My brows rose. “You’d rather face death than become Princess of Riche?”

She shrugged. “They sound like the same fate to me.”

Surprised and moved by her admission, my wings flared. “Tell me about your life in Moonstone Wood. What sorts of trouble have you gotten into since you left the sycamore tree?”

Her gaze shot to mine. “It wasn’t I who left!”

I huffed a laugh. “I remember it perfectly, Phinie darling. You said, ‘I must go, but I’ll be back, Prince.’”

“I did come back! It was you who were gone!”

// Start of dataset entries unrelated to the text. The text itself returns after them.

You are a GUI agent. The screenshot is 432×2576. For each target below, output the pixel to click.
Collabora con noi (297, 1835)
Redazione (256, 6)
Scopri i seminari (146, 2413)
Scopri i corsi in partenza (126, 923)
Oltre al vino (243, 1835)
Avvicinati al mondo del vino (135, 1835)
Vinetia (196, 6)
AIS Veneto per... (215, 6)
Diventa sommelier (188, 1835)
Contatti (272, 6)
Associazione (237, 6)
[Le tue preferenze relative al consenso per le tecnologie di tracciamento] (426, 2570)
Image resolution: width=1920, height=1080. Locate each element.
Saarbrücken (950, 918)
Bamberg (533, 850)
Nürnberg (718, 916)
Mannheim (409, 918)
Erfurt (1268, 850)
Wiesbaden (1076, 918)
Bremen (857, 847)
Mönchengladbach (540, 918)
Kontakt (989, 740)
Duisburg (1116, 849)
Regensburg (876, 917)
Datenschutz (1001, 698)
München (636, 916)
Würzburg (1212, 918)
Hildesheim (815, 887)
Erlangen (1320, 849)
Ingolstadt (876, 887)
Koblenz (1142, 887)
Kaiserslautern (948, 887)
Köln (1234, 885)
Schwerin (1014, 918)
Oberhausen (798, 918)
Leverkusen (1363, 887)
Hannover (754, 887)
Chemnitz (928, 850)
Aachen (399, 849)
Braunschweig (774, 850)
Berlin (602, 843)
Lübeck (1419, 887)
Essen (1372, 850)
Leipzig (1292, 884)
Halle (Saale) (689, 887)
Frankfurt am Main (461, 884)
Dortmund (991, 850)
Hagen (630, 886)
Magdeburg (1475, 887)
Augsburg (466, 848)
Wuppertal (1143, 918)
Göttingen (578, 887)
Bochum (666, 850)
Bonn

“I waited all day and night for you to come back to me. You never did. My mother found me as dawn approached. She forced me back to Brackish Castle, but I was able to leave you a?—”

“A notched feather,” she said softly. “I know. I found it the next day when I returned and waited for you to come back.”

“I couldn’t get away after that.”

“I know. Well, I know now.”

I hefted a heavy sigh. “And that was the end of it. Two children. Two friends ,” I amended, “playing and reading under an old sycamore tree before their lives moved on without the other.”

“I wouldn’t think you’d be so sentimental.”

I leaned back on my hands casually. “I’m not. I just want to make sure we remember the events as they were.” I quirked a brow her way. “Strangers don’t share their first kiss either, Phinie. But childhood friends often do.”

“You remember that, too?”

“I could never forget that.”

The air felt too torrid, too sparked, too warm next to the fire. Seraphine Dupont was beautiful, and I remembered thinking the same thing at ten years old.

She was also a hidden princess, betrothed to a prince–though I wasn’t sure that was still happening—and cursed by me, soon to be dead if we didn’t find the one who could love her most. We had no time for these memories to bring forth whatever we’d never settled between us. I doubted she even remembered much of what it was like that summer—climbing the sycamore, telling each other jokes, reading books we had brought from our homes, and lying under the summer sun, my small wings wrapping around her once when she fell asleep.

No, I doubted she remembered those little details.

I convinced myself that I barely did.